It seems that these days every news or scholarly article about literacy development contains the word “skills.” Reading and writing skills, to be exact. We want to teach children to read and write, but instead we teach reading and writing SKILLS.
What’s up with that?
I believe it’s because skills are easier to measure than lifelong learning habits. Skills get attention because we have piles of disappointing data about them gleaned from decades of measuring them through standardized tests. Skills are things that a student begrudgingly can be trained to do without learners having much of an idea about WHY they are doing it. The result is too many kids who can perform the skills minimally, but don’t want to, so they don’t get any better. That’s an important distinction, one that doesn’t serve the learner or schools well.
The why of learning anything is critically important to success. That’s where the personal drive to get better at that thing comes from. Children will work hard to become good readers and writers after they understand the personal benefits of those capabilities. If kids look us in the eye and tell us that they don’t like books or reading or that they hate having to write, there’s something missing…and it isn’t SKILLS.

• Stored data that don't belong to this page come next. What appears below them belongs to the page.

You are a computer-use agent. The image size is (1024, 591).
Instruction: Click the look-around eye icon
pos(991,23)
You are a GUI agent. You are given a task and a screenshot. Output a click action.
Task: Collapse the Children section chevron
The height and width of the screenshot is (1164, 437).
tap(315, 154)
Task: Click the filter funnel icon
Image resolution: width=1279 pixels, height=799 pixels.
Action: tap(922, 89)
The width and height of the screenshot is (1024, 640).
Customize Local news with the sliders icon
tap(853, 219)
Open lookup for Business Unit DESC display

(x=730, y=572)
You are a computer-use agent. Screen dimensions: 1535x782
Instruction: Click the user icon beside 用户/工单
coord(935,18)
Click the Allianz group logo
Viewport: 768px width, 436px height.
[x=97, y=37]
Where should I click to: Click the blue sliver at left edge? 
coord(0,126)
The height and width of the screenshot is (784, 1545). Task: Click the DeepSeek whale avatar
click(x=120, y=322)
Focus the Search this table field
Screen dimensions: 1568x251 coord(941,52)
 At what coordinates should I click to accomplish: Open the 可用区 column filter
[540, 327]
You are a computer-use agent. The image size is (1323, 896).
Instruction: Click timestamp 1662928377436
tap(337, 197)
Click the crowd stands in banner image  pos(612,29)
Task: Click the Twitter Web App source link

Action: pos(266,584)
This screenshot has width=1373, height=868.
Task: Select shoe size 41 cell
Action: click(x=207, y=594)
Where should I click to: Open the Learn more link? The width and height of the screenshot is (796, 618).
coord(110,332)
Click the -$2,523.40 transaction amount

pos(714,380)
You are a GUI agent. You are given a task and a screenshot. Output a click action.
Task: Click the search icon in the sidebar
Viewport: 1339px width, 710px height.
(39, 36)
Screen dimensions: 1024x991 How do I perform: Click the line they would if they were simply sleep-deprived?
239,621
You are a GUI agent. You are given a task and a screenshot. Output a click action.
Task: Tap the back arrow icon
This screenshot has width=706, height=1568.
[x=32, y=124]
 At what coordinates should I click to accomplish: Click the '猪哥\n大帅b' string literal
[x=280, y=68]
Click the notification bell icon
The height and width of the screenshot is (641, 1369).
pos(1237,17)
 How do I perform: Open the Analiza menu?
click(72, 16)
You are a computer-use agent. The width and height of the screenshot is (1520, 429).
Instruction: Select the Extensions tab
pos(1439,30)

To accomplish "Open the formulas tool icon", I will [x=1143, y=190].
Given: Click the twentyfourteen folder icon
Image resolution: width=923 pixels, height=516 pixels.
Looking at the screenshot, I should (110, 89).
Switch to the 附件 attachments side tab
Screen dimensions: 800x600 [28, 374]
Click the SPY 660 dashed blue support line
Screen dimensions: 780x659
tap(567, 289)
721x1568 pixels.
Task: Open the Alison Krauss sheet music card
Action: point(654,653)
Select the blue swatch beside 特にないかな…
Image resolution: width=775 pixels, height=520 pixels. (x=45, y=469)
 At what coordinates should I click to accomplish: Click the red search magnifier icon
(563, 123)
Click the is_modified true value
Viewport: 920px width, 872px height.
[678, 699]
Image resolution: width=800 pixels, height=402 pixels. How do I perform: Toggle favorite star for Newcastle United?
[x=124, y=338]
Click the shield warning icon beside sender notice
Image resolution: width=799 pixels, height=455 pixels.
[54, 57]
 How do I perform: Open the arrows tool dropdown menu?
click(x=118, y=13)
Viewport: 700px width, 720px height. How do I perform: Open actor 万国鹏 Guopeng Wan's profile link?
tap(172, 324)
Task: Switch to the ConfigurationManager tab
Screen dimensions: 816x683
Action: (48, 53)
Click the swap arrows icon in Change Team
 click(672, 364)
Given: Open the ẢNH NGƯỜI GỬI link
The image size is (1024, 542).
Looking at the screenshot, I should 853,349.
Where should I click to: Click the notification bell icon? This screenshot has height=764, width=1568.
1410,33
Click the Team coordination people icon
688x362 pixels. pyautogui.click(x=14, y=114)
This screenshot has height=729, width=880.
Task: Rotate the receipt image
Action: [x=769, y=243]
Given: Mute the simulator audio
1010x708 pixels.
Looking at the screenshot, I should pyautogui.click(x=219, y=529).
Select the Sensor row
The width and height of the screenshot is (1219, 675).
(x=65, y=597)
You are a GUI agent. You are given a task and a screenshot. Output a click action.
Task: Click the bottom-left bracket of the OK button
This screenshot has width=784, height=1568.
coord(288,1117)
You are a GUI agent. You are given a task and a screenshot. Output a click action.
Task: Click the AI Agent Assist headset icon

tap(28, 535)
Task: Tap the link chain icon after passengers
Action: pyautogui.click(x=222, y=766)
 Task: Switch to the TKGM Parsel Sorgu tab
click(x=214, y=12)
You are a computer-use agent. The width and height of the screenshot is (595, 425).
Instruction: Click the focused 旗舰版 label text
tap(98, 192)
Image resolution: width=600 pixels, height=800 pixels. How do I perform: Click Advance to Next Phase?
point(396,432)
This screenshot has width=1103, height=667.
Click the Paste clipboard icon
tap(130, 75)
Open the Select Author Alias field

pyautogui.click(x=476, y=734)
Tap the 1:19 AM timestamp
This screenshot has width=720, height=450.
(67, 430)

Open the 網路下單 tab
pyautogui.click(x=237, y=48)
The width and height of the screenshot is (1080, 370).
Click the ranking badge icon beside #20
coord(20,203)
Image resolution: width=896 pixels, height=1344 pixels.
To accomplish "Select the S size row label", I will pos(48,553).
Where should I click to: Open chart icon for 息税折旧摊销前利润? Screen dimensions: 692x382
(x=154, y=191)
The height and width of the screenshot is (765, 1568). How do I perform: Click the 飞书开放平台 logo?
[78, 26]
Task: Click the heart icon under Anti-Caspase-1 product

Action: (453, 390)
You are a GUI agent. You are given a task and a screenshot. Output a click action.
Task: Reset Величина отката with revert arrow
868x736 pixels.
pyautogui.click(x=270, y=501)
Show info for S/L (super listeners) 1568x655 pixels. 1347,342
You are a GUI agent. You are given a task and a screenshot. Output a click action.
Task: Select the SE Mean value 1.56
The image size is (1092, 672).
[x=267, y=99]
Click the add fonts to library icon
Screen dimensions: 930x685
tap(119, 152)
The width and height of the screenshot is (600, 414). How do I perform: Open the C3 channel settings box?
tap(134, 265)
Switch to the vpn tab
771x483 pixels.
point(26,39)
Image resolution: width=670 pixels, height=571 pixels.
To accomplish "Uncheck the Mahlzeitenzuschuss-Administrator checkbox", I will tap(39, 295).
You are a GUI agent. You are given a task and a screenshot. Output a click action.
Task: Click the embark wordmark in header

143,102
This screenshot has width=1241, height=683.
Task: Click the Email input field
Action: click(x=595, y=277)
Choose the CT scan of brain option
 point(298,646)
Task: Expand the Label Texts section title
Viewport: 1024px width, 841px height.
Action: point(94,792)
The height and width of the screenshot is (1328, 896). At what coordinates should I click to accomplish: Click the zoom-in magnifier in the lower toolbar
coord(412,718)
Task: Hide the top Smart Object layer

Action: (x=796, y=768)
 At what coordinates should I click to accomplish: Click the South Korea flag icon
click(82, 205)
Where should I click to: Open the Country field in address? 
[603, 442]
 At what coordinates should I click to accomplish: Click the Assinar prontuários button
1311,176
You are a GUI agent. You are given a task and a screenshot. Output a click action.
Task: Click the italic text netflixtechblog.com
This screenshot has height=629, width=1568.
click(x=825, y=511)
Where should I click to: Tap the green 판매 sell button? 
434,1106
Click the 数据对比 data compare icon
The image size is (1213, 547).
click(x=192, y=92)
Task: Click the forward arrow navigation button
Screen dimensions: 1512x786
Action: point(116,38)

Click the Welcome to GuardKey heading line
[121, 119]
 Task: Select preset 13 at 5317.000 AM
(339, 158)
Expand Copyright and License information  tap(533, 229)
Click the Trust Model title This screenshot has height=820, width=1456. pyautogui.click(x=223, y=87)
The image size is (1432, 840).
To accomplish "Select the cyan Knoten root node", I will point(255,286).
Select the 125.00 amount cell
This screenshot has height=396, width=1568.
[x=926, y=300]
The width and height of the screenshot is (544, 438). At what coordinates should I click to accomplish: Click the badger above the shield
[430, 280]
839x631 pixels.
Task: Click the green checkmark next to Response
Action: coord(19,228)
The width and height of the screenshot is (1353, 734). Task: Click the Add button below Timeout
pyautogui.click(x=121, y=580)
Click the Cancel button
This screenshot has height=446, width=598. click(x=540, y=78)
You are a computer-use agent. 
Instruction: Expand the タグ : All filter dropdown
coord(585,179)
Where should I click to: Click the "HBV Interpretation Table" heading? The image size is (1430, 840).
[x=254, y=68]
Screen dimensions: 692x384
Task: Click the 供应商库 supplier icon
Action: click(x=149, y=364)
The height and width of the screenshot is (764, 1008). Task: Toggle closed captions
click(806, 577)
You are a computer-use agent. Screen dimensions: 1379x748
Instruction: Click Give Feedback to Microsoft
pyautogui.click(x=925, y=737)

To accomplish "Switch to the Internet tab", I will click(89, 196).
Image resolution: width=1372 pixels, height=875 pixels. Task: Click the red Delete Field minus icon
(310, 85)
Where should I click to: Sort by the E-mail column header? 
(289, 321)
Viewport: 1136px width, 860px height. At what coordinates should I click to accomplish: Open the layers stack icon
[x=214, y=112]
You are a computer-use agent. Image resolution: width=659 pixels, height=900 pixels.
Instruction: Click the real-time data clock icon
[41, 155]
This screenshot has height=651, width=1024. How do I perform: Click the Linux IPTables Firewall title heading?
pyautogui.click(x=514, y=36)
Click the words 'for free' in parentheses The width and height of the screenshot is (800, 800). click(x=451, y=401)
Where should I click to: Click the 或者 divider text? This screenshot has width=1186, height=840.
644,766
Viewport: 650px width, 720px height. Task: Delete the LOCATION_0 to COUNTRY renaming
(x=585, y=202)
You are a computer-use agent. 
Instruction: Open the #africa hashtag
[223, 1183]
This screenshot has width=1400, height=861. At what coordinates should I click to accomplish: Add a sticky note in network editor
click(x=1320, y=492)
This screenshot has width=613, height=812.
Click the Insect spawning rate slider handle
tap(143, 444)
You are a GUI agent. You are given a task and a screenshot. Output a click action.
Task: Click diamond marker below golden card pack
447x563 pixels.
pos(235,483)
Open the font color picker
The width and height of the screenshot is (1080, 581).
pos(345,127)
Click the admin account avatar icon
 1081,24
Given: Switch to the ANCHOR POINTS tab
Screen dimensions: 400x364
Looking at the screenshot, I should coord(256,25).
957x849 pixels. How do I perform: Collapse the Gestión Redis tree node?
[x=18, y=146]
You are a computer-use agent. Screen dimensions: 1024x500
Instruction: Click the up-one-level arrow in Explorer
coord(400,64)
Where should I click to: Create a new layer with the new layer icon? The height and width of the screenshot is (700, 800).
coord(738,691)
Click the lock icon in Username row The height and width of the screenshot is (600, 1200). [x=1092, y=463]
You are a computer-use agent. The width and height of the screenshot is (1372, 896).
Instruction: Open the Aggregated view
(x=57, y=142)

Why do they learn to ride their bikes? (It’s fun!)
Why do they learn to tie their shoes? (It’s like being grown up.)
Why do they learn to carry on lively conversation around the dinner table? (Their opinion is valued.)
They dive in and work at getting better because they see the benefits as they watch others enjoying doing it and being fulfilled. Before they know it, they’re pretty good at it because they want to be.
In literacy development, it’s up to avid readers and writers to SHOW kids that books, reading and writing are beneficial and great fun. That is followed in no particular order by the need for showing them other WHYs, like:
Writing notes to people they care about is rewarding.
With a library card they will never run out of delightful books that suit their fancy and their desire for inquiry, exploration and delight.
No matter how challenging reading a particular book is, they can get something they seek out of it simply by not giving up.
The more they read what they choose and write for those they care about, the better they read, and write, and understand.
And on and on it goes.
Once children understand the WHYs of reading and writing, they’ll demand that we help them figure out the HOWs—the SKILLS. The bonuses here are: 1. That teaching kids what they WANT to know is some of the most fun that adults can have with them… and 2. there will be improved test scores, evidence that first clearly showing the WHY for skills is a good idea all around!